Health systems alone will not manage the patient load that comes with further ART scale-up.2,46 Also, the World Health Organization is now endorsing ART maintenance by local communities.47 The PODI model seems to be a promising approach in a context such as Kinshasa and as such has been included in the national strategic plan against HIV 2014–2017 by the Ministry of Health.48
The strengths of our study include the big sample size and the long follow-up duration, which covers both short- and long-term decentralization effects. Our data derive from routine program implementation, thereby better reflecting real-life conditions of HIV care in SSA than artificial trial environments.

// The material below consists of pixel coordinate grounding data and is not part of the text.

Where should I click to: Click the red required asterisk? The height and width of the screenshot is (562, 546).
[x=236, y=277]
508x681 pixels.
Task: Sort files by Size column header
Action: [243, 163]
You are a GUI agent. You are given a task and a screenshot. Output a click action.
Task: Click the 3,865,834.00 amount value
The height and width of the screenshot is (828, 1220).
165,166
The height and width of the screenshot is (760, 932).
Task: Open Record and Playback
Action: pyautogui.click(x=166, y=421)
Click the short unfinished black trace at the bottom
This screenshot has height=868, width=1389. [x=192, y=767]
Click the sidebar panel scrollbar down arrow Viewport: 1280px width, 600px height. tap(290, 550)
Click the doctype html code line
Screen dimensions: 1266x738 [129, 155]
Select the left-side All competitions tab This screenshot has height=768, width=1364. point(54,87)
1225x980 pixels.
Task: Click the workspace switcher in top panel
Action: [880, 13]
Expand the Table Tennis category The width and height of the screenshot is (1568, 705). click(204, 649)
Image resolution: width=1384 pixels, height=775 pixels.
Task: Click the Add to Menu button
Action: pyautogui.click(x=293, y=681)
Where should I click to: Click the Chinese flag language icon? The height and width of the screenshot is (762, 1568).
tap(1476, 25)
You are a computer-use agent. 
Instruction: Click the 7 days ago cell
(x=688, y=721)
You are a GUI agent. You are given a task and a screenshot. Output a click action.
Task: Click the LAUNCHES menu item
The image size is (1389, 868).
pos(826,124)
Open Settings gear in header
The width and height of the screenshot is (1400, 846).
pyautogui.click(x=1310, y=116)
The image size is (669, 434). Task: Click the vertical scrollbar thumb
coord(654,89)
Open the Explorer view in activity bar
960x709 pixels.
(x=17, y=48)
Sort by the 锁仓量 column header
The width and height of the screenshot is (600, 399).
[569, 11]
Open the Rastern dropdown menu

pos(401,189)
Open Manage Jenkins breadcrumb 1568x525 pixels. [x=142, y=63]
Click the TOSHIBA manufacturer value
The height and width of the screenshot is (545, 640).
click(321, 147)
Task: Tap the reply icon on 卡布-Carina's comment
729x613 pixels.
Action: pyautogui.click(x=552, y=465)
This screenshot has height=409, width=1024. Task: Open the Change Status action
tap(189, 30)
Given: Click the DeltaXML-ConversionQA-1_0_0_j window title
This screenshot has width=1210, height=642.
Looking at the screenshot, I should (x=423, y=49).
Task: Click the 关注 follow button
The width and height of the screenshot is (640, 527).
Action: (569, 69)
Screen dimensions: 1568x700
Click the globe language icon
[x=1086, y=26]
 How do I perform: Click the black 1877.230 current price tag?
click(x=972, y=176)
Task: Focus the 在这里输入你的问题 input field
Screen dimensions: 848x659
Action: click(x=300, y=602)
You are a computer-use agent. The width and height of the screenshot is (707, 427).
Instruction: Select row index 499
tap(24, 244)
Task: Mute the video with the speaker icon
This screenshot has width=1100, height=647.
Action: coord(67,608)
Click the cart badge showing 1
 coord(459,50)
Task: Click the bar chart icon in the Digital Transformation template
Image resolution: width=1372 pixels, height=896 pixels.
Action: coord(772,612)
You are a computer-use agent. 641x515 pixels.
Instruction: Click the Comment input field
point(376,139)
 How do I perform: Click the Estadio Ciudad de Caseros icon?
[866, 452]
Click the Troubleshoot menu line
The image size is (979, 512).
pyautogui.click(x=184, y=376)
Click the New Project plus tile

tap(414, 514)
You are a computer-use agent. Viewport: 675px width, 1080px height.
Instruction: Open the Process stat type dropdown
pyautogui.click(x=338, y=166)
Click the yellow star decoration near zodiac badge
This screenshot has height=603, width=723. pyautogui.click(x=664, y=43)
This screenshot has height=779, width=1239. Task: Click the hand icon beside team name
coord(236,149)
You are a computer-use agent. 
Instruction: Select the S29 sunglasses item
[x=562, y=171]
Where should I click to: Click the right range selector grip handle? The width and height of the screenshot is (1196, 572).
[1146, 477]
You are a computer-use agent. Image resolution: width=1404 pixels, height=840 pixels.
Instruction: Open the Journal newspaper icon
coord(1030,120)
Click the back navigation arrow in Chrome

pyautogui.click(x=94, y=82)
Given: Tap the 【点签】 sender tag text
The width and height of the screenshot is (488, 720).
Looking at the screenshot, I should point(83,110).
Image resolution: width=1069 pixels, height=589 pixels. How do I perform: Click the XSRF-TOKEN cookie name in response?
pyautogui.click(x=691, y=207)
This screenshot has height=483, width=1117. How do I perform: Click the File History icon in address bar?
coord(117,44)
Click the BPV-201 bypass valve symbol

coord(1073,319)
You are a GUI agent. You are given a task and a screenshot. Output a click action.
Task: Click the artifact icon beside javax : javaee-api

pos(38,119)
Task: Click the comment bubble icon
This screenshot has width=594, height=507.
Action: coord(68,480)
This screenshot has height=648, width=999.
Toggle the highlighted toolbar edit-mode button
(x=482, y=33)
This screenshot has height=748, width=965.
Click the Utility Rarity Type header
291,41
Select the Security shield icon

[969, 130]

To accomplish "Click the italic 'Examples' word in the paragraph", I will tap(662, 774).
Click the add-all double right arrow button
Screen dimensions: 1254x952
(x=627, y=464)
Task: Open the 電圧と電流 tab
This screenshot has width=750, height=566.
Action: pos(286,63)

Our research was subject to all limitations inherent to retrospective data analyses. Most importantly, we did not have a comparison group. A concurrent group of nondecentralized patients with similar characteristics from the same setting or alternative outcome data from the same patients before decentralization would have enabled us to clearly attribute and quantify the effects of decentralizing patients to PODIs on attrition. Second, we had no data available about patients who met the decentralization criteria but were not decentralized. This might have biased our results. Similarly, our findings should not be extrapolated to patient groups with substantially different demographic characteristics. Third, ascertainment of death relied on information provided by patient relatives to defaulter tracers. Also, patients who reported health problems were sent to Kabinda Hospital for care. Deaths among those patients were not captured. Although this did not affect our overall attrition estimates, it might have led to inflated LTFU and deflated death estimates.49,50 Also, the steady trajectory of the attrition levels requires long-term evaluation. Fourth, we did not have clinical or laboratory markers available to monitor adherence, treatment failure, or disease progression after decentralization.
PODIs seem to be perform considerably better than conventional models of care, similar to CHW home visit interventions, and slightly worse than CAGs. PODIs are a promising decentralization approach in urban contexts with high levels of stigma, low HIV prevalence, and low ART coverage. Replications of this model in other settings are needed to appraise its potential to relieve resource-constraint health systems from the burden of stable patients with HIV in the wake of continued ART scale-up.